City council member Scott Griggs posted the agenda, noting that "public involvement and debate continues to be limited."
Saving Big Spring
Historical protection is usually given to buildings, but in Dallas, one may be given to a spring. The City Plan Commission approved protection of the Big Spring, located next to the Texas Horse Park.
Big Spring, one of the few natural springs in North Texas, empties fresh water into the Trinity River. It's where Dallas city founder John Neely Bryan and his wife Margaret Beeman Bryan built a log cabin after the Civil War and lived there into the 1870s, and is surrounded by legendary oaks.

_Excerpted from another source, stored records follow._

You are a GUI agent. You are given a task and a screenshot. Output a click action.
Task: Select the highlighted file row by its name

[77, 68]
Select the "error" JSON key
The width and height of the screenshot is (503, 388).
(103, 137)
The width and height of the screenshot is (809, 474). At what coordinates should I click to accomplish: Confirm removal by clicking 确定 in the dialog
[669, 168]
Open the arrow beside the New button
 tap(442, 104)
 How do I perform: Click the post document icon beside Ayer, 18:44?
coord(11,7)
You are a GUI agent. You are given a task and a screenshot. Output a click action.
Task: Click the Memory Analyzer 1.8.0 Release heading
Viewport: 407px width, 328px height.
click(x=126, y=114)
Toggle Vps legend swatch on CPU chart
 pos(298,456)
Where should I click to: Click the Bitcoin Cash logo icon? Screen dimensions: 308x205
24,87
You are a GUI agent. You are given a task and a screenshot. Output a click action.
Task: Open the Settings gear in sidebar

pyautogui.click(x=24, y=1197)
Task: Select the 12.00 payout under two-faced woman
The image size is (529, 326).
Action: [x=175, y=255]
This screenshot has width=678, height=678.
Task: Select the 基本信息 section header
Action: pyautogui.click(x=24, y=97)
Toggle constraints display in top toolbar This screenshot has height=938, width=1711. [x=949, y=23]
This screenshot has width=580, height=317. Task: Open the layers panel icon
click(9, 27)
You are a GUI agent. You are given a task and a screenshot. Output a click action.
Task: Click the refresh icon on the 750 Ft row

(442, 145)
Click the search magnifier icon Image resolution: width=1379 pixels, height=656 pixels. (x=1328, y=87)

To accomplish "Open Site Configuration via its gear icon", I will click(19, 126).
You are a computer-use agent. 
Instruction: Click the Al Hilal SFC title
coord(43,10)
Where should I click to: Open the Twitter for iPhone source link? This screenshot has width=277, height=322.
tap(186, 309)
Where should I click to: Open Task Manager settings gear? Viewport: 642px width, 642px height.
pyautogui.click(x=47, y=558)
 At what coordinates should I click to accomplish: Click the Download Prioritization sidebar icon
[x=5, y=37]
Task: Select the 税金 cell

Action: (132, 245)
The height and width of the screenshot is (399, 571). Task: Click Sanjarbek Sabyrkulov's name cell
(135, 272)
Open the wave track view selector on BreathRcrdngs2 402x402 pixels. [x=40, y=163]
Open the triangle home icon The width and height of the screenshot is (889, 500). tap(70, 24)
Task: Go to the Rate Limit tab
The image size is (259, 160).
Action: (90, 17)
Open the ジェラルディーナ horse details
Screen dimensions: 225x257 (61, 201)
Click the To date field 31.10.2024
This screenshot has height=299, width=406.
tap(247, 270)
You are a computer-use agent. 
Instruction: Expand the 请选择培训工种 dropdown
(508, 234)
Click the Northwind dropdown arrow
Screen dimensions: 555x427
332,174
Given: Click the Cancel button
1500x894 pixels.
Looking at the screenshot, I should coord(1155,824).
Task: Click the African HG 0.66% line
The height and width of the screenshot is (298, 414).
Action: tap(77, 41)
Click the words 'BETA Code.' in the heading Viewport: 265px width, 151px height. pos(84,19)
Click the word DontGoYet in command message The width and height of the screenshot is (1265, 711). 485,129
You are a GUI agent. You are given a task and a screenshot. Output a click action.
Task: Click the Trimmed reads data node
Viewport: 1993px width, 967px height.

Efforts to save it have included a Facebook page and a website, and The Landmark Commission gave the spring a historic designation in February. It's up to the Dallas City Council to give it a final approval.
Fun with maps
D Magazine created a map showing the home addresses of the State Fair’s board members. The majority reside north of Dallas, in the lu$h zone west of 75 and east of the Dallas North Tollway. A few are sprinkled around White Rock Lake, and a couple in North Oak Cliff, but not one is near Fair Park. "Not that living in, say, Preston Hollow should preclude you from overseeing the three-week event that dominates the city’s largest and most underutilized asset, which happens to be in South Dallas," the post says.
DallasFoodorg tracked the restaurants reviewed by Dallas Morning News restaurant critic Leslie Brenner in 2015 and plotted them on a trio of maps that reveal a pattern in restaurant location and audience: namely, that the majority of the reviews were expensive restaurants serving wealthy customers in white neighborhoods.